If I look at an accident I tend to start by thinking "what failures resulted in a hazardous situation developing, were there potential defences and did they fail, and could the situation have been recovered?" This gives me a set of failures (you may call them "immediate" causes) that require analysis. These can then be broken down, for example using "why trees" until the root causes are found. In this case the root causes are where the "why tree" cannot be broken down any further.

My view of failure types comes from a model I first saw in the PhD thesis of Tjerk van Der Schaaf, who is now a professor at Eidhoven University. You can see the model reproduced in another thesis (see figure 1.1 on page 6).

Andy Brazier

Friday, September 14, 2007

Virgin Rail crash, February 2007

A summary of Network Rail's investigation into the Virgin rail crash that killed one person was released 4 September 2007. It is available from here

The report uses a lot of railway jargon that I am not familiar with.
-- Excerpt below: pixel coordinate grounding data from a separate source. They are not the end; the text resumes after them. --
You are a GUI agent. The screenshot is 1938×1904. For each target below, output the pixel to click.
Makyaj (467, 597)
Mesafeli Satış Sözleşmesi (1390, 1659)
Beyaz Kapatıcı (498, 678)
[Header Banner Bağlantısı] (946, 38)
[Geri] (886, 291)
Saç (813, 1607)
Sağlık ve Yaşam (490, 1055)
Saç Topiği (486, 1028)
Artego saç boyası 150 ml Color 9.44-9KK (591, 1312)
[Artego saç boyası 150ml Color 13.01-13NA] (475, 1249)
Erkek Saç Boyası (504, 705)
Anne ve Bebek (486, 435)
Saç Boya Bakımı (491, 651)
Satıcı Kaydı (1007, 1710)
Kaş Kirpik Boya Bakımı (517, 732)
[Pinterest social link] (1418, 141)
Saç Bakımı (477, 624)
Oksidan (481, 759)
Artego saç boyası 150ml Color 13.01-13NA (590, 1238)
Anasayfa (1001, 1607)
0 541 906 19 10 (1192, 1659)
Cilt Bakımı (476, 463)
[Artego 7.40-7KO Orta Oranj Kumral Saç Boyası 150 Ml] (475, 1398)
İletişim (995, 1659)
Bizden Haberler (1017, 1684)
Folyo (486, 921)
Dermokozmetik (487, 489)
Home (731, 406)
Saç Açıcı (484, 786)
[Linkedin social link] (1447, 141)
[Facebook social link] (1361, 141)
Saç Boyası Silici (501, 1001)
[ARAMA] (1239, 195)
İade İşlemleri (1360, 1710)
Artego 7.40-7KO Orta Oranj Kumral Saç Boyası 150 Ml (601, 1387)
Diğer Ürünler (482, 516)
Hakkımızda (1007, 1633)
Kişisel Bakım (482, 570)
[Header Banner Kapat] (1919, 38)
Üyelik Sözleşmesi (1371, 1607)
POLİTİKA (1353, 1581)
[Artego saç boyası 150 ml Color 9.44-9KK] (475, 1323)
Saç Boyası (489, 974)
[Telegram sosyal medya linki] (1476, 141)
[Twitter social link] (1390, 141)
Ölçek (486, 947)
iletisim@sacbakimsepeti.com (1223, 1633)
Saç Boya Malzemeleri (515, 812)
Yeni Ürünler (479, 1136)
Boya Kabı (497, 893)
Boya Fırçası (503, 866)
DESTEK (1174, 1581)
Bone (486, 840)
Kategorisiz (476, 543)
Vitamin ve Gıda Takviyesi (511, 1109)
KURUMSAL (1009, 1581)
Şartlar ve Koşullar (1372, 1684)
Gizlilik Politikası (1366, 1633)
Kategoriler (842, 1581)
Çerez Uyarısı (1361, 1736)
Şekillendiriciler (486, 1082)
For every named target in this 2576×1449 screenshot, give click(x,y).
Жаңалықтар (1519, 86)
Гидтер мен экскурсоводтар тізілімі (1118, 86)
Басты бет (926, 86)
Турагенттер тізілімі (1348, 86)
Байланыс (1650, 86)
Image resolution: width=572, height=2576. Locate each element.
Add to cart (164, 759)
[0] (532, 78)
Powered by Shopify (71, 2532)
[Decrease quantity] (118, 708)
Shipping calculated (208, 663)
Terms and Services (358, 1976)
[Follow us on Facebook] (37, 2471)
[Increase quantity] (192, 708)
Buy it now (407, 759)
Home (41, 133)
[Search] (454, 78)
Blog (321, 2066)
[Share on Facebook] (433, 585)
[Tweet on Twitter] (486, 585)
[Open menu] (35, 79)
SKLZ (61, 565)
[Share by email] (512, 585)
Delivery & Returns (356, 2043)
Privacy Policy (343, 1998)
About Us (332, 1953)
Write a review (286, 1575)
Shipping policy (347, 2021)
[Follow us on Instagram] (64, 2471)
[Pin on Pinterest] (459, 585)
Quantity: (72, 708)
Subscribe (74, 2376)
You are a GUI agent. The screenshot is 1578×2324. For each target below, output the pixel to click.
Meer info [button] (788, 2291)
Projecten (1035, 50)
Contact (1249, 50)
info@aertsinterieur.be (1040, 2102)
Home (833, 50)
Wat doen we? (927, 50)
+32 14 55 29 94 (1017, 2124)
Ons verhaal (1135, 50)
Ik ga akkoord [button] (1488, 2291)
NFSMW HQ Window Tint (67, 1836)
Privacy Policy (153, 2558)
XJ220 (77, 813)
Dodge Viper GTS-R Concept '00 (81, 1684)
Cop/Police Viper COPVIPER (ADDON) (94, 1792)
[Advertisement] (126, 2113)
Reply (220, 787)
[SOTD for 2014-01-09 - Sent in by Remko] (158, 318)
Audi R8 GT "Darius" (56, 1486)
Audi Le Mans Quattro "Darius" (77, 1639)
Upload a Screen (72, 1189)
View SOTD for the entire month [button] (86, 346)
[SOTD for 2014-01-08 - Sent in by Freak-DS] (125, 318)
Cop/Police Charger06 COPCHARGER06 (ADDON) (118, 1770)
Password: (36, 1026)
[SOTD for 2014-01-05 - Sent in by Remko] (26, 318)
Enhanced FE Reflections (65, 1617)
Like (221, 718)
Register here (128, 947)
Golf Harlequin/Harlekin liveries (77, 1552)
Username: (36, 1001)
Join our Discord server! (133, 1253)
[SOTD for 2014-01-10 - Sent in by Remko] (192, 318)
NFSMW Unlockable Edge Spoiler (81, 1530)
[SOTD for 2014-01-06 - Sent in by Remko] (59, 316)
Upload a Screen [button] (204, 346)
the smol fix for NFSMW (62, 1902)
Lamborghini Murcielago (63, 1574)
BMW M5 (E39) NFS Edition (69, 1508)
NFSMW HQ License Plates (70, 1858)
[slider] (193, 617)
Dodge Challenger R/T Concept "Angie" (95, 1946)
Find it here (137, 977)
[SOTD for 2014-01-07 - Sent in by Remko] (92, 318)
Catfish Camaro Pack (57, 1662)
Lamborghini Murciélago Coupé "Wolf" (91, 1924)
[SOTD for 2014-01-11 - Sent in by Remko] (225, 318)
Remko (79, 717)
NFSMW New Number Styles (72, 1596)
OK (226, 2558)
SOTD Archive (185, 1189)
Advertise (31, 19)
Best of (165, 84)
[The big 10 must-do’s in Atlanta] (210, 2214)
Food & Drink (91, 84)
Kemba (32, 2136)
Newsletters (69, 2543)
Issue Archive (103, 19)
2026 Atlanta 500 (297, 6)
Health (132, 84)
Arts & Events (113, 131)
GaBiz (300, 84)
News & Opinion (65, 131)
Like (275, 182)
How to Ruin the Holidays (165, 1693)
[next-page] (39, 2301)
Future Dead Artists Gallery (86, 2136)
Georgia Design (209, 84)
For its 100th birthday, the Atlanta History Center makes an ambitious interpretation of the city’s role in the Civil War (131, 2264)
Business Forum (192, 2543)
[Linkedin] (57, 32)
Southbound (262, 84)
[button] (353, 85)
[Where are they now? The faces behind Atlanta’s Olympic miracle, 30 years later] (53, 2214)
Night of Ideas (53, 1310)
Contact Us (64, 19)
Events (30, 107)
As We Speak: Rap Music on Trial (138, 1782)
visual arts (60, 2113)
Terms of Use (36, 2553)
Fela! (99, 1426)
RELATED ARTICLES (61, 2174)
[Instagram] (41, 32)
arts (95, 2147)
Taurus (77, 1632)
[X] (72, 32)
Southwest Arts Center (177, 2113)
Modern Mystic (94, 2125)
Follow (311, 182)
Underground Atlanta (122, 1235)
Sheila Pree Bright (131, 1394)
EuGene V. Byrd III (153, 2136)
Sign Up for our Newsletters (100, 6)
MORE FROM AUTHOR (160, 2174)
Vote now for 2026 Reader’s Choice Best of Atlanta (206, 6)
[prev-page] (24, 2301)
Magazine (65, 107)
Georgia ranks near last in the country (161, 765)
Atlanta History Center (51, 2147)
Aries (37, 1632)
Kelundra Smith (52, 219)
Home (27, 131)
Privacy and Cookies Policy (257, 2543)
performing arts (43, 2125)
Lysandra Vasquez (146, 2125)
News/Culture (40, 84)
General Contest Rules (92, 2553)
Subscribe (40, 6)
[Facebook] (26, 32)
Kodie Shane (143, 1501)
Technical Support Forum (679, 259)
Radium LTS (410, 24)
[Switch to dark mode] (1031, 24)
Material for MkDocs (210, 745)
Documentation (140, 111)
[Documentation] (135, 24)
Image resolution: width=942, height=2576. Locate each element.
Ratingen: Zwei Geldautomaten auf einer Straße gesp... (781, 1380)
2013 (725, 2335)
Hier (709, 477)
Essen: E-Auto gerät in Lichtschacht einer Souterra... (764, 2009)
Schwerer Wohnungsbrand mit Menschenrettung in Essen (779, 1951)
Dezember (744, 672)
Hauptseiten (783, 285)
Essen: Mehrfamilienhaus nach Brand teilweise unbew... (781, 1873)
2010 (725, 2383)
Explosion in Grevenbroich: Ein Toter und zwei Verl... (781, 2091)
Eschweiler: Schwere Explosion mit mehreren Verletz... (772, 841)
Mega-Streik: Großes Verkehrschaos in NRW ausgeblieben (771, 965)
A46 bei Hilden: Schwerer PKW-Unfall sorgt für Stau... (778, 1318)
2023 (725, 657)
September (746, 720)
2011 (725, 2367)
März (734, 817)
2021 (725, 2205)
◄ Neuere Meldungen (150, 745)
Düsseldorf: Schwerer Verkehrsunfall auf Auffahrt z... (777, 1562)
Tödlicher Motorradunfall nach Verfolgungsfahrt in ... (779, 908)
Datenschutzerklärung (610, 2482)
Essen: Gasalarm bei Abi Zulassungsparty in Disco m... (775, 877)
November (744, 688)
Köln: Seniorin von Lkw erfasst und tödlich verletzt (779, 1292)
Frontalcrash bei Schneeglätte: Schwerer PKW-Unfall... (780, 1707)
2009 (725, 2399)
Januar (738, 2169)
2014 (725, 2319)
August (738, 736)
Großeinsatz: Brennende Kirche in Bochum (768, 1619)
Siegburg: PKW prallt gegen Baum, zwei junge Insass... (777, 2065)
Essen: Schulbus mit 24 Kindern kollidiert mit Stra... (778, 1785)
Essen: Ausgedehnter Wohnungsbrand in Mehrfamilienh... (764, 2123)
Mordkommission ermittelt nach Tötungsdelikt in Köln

The conclusions identify the immediate cause as the deterioration of components in the stretcher bar system on the points. Underlying cause was a failure to carry out an inspection that would have identified the fault.
* Deficiencies in the asset inspection and maintenance regime employed on Lancs & Cumbria maintenance area resulted in the deterioration of 2B points not being identified. These deficiencies included:
* A breakdown in the local management/supervisory structure that leads, monitors and regulates asset inspection and maintenance activities;
* A systematic failure in the track patrolling regime employed on the local area;
* The issue and subsequent briefing of mandated standards not being carried out in a robust and auditable manner;
* A lack of sample verification to test the quality and arrangements for inspections undertaken.

I find this quite bizarre. Failure to inspect something does not cause it to fail. Yes, it may allow a hazard to be discovered before an accident occurs, but that is not the same thing. It sounds to me like Network rail are trying to distract us from more fundamental problems with the design of points. Especially given the fact we still do not know what caused the Potter's Bar train crash, which also involved a failure of points.

In fact, reading more of the report into this crash it seems design issues were raised, and most of the action items are focussed on these types of issue. This makes it even more strange in my opinion that the conclusions in the report (which are probably all that most people will read) are so focussed on inspection.